Find max length word from arbitrary letters

Question

I have 10 arbitrary letters and need to check the max length match from words file

1. I started to learn RE just some time ago, and can't seem to find suitable pattern

   • first idea that came was using set: [10 chars] but it also repeats included chars and I don't know how to avoid that

2. I stared to learn Python recently but before RE and maybe RE is not needed and this can be solved without it

   • using "for this in that:" iterator seems inappropriate, but maybe itertools can do it easily (with which I'm not familiar)

I guess solution is known even to novice programmers/scripters, but not to me Thanks

Answer 1

I think this code will do what you are looking for:

>>> words = open('file.txt')
>>> max(len(word) for word in set(words.split()))

If you require more sophisticated tokenising, for example if you're not using Latin text, would should use NLTK:

>>> import nltk
>>> words = open('file.txt')
>>> max(len(word) for word in set(nltk.word_tokenize(words)))

Answer 2

I assume you are trying to find out what is the longest word that can be made from your 10 arbitrary letters.

You can keep your 10 arbitrary letters in a dict along with the frequency they occur.

e.g., your 4 (using 4 instead of 10 for simplicity) arbitrary letters are: e, w, l, l.
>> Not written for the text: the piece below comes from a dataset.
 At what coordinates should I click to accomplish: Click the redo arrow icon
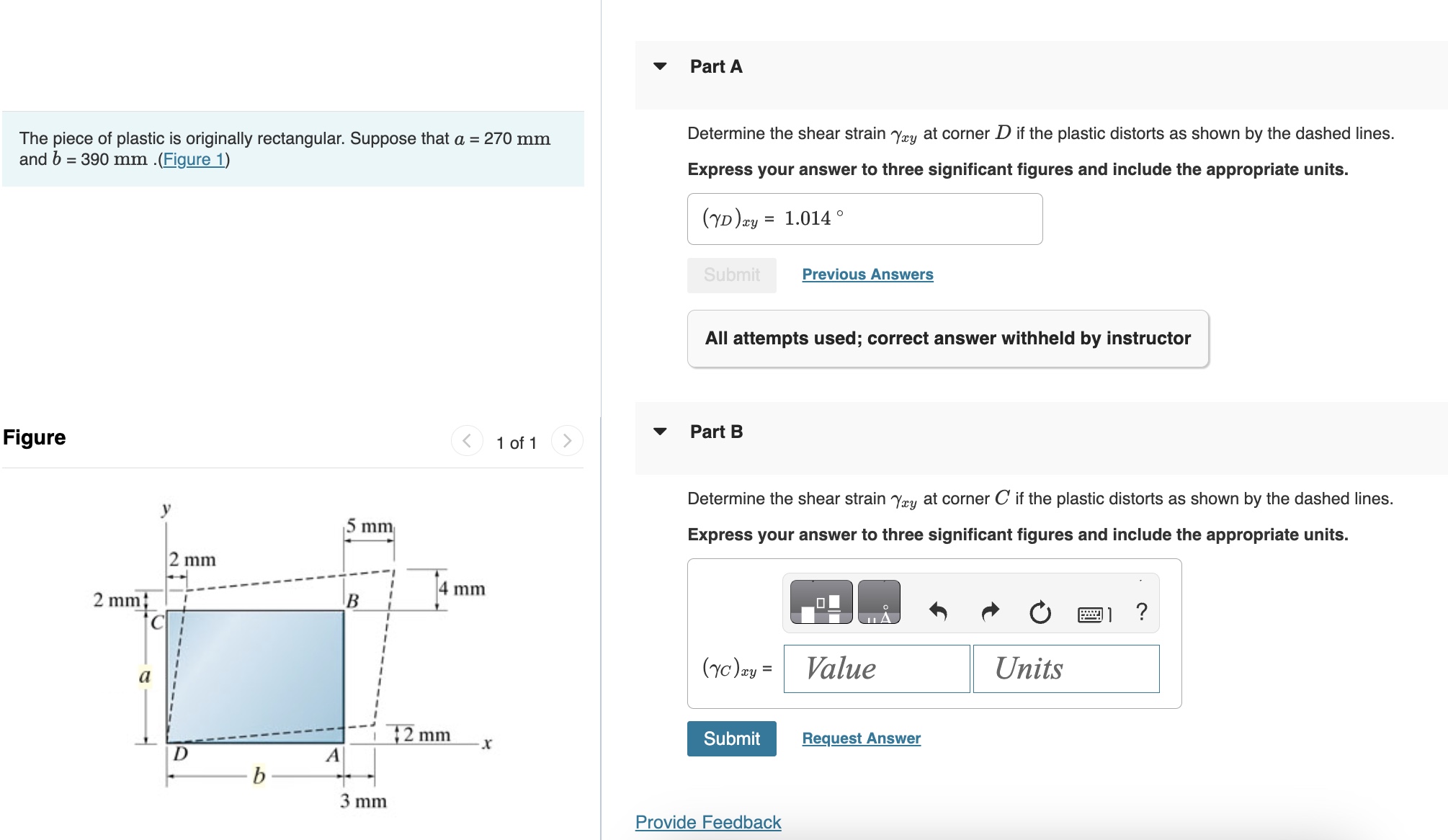pos(991,612)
This would be in a dict as: {'e':1, 'w':1, 'l':2}

Then for each word in the text file, see if all of the letters for that word can be found in your dict of arbitrary letters. If so, then that is one of your candidate words.

So: we wall well

all of the letters in well would be found in your dict of arbitrary letters so save it and its length for comparison against other words.

Answer 3

I'm guessing this is something like finding possible words given a set of Scrabble tiles, so that a character can be repeated only as many times as it is repeated in the original list.

The trick is to efficiently test each character of each word in your word file against a set containing your source letters. For each character, if found in the test set, remove it from the test set and proceed; otherwise, the word is not a match, and go on to the next word.

Python has a nice function all for testing a set of conditions based on elements in a sequence. all has the added feature that it will "short-circuit", that is, as soon as one item fails the condition, then no more tests are done. So if your first letter of your candidate word is 'z', and there is no 'z' in your source letters, then there is no point in testing any more letters in the candidate word.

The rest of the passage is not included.